#### Given exercise
Put the text of the items below into a JSON list of strings, one string per line, omitting blank lines. Leave the pictures out of the answer.

* start *

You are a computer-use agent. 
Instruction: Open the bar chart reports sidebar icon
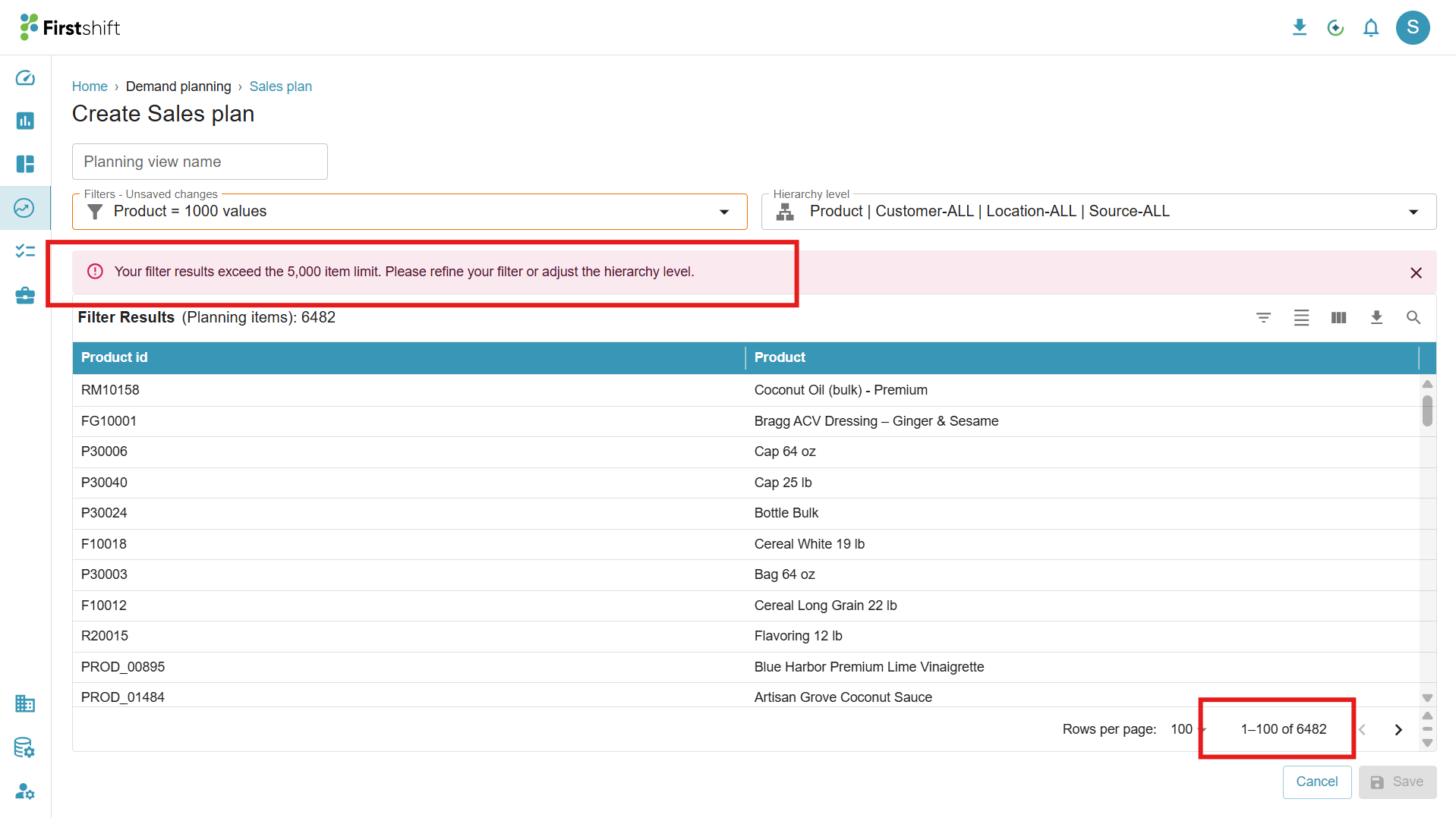pyautogui.click(x=25, y=121)
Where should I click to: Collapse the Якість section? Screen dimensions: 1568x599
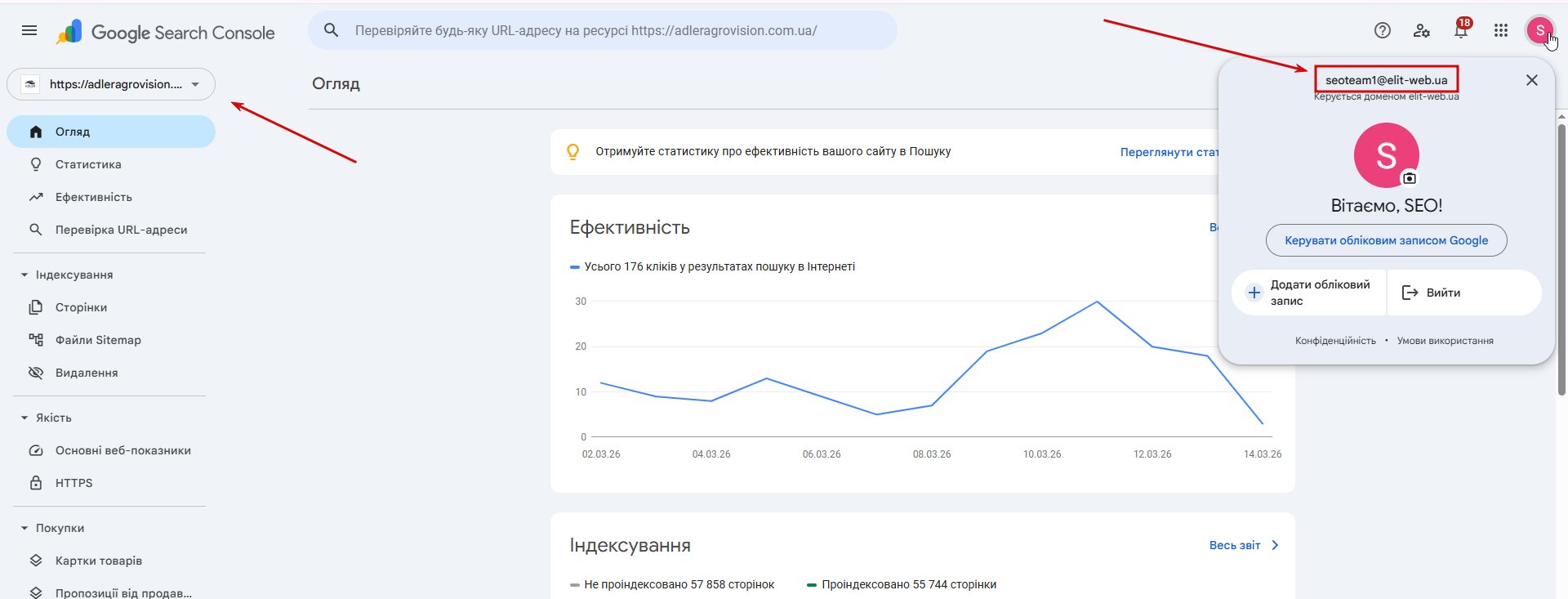pyautogui.click(x=24, y=418)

* end *

#### Full solution
[
  "You are a computer-use agent. ",
  "Instruction: Open the bar chart reports sidebar icon",
  "pyautogui.click(x=25, y=121)",
  "Where should I click to: Collapse the Якість section? Screen dimensions: 1568x599",
  "pyautogui.click(x=24, y=418)"
]